▶ Your task: Write the records out again without change. Leave the pictures behind.

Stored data

───

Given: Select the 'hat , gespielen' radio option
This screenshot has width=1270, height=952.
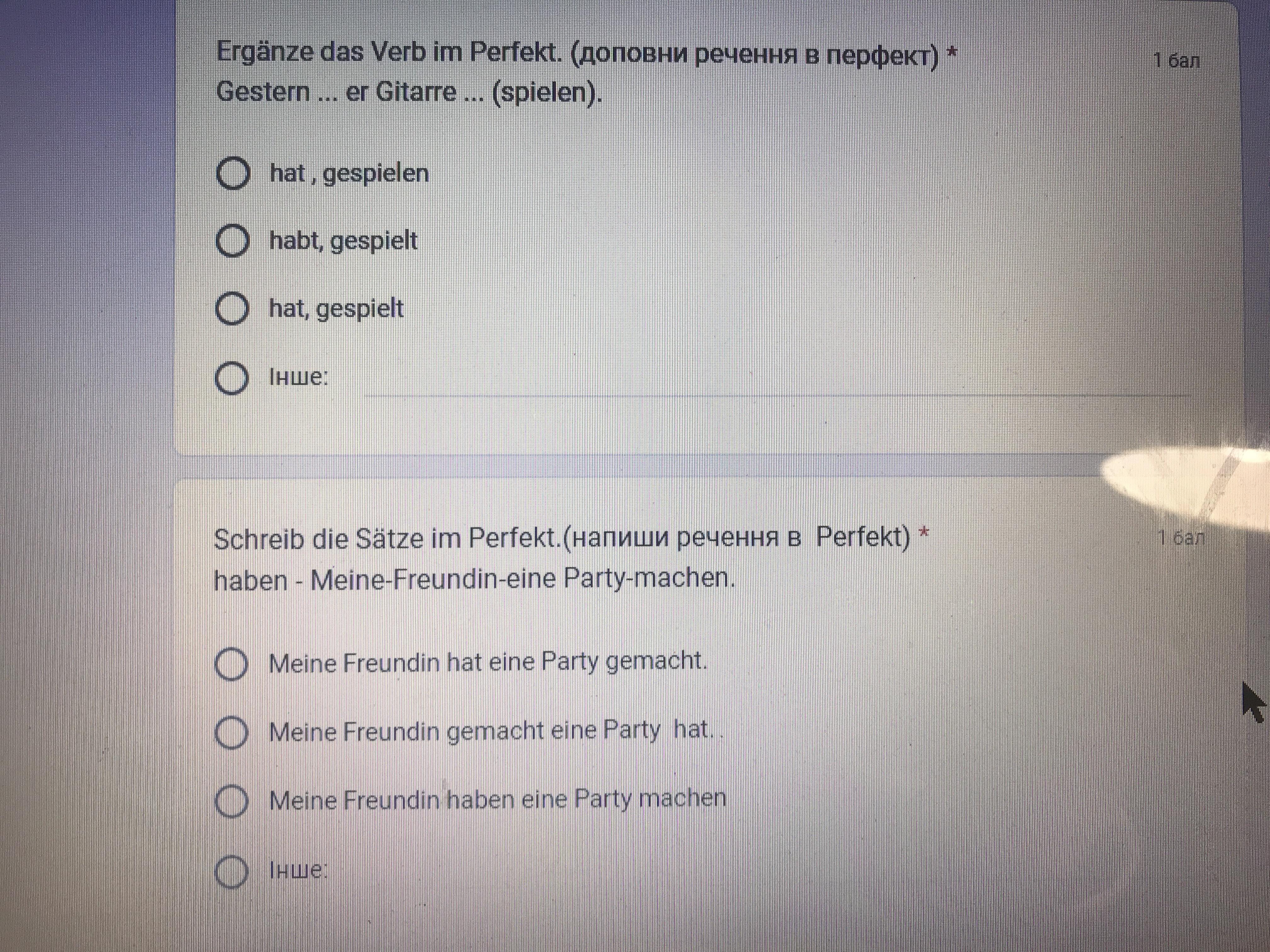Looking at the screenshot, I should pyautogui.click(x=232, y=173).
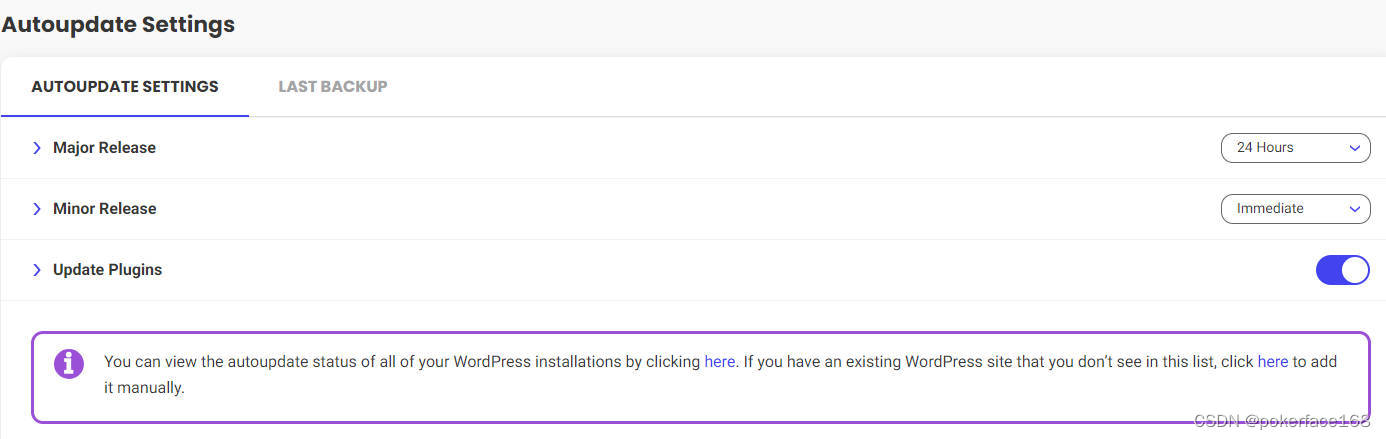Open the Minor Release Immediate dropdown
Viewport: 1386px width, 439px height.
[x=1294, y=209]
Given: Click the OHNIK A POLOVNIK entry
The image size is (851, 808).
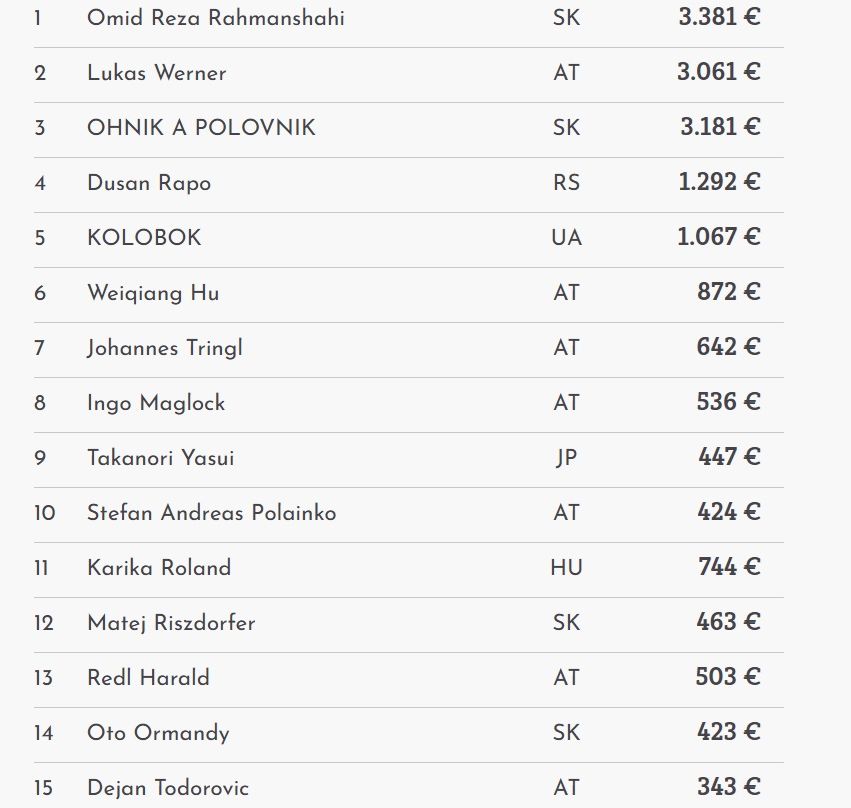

───

▶ Written answer:
Given: Select the 'hat , gespielen' radio option
This screenshot has width=1270, height=952.
Looking at the screenshot, I should pyautogui.click(x=232, y=173).
Open the Minor Release Immediate dropdown
Viewport: 1386px width, 439px height.
[x=1294, y=209]
Given: Click the OHNIK A POLOVNIK entry
The image size is (851, 808).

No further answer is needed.